Of course, to generate the LTS-1, ttergie besides the piezoelectric method, other methods can also be used, such as <las magnetostrictive processes, the LTS liquid whistle, etc.

It is also possible to use the methods described using the example of the treatment of alcoholic drinks for other similar processes, such as the destruction of microbes, the production of active ingredients in organic liquids, the bleaching of liquids, etc. in the treatment of fruit juices and fruit juice solutions, on the one hand, the sterilizing and vitaminizing effect of UV radiation can cause the shelf life and quality to be darkened, and the US treatment rounds off and thus improves the taste of the liquid. The latter applies to the treatment of fruit juice dissolutions, So) for the re-digestion of concentrated fruit juices to their original water content is a special measure. When treating liquid fragrances, UV irradiation can bleach individual, especially oily components, which otherwise easily result in an undesirable clouding of the liquid, and LIS-Bellan (treatment results in a subdivision and fine mixing of the Components, in particular C) le, brought about.

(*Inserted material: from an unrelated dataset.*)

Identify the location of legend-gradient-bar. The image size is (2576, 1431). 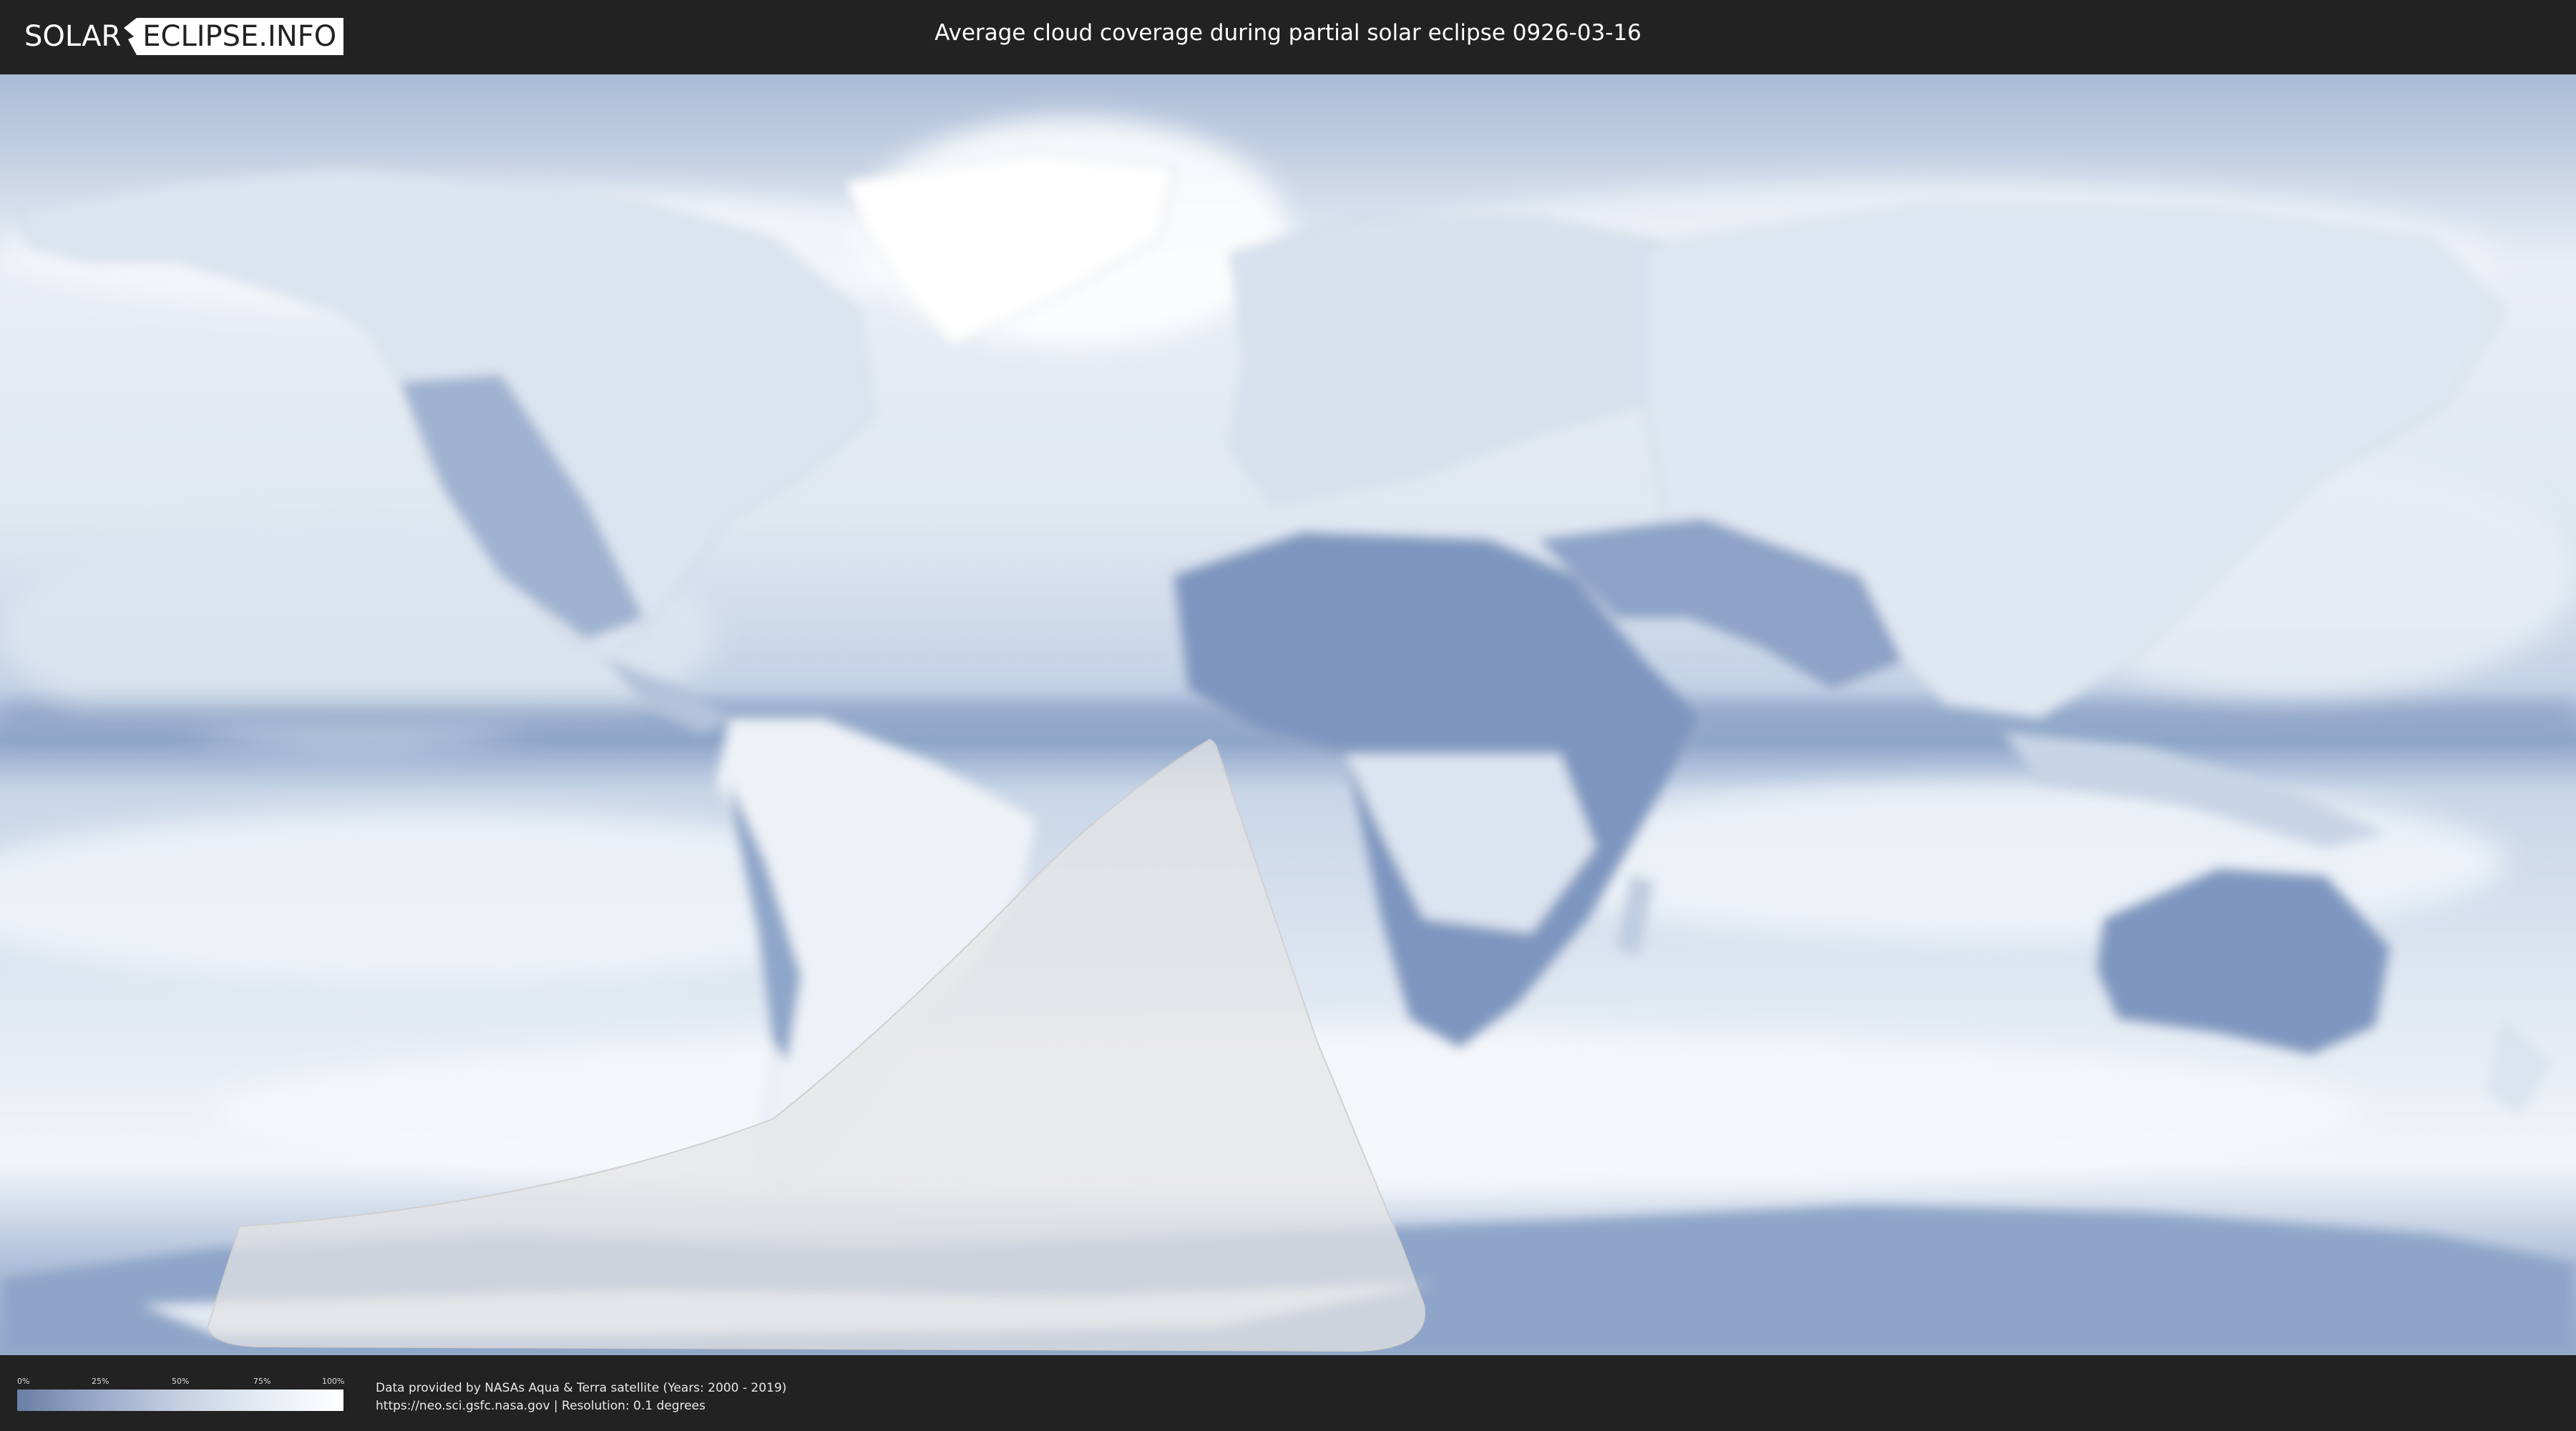
(180, 1400).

As far as the treatment of alcoholic Is drinks, the procedure occurs alone for those companies that have such Produce, refine, store and sell potions # n. It is easy to see that \ yelclie \ economically There are some advantages if nian after the l, .r- found in only a few - \ 'lintiten (lauerndetl Treatment achieves an effect that was previously only possible in Years or ten years. It can also be used to apply the new Procedure by the respective steering of the pro- process the taste character of the drink stood out Desire to be influenced, and it kiitinen @etr: inkc with a flavor character, wer @ leit. the 1 »slier tricks can be achieved (» do.

Claims (1)

PATENT CLAIMS: t. Procedure for creating vibrations from Hüssigetl Stotten, especially for artificial liches aging and refining alcoholic Beverage, characterized by (1a1.1 der ztt 1> eh <in <leln (le material of a LT` -'- Behalnlluttg till (l is exposed to US treatment. 2. '' experience according to claim t, thereby indicates that the liquid has the UV Finite rays in the shape of a thin film great touch; I like air or vain other gaseous Me (littlil a tis is set (Fig. T). 3. The method according to claim t, characterized characterizes, (let the l- # bite the L Radiance within the vain closed system avoiding vain contact as much as possible finite air or some other gaseous ligament 1 \ 'leditlni is set (f 1g. 2 and 3). 4. Method according to one of the preceding Old sayings, characterized by the fact that as Radiation duels, low-pressure lamps be used in <ow radiation dic # wave length 253.7 111.11 predominates. 5. The method according to claim i. thereby indicates that the L'S-Beltan <lluug like that is carried out, (let the liquid through the absorbed vibration energy on Tetn peratureii fully iihel- 30 ° C ei - \\; iritit becomes (h ig. .f). 6. Proceed according to Alisp -uch t, thereby no indication that the L'S-Behatidlting in such a way (It is realized that ') those in the bite l'S-I? nergy applied in the near future by cooling facilities is discharged (Fig. 5). 7. The method according to claim i, characterized in that I know. class (they are reliable due to UV Radiation and ultrasound directly one another in constant continuity (guided by the church becomes ( V ig. 6). B. The method according to claim i, characterized identifies, (if the Bellaudlung sat by UV Radiation utid ultrasound in a hurry are the same Apparatus takes place, at least partially at the same time (Fig. 7).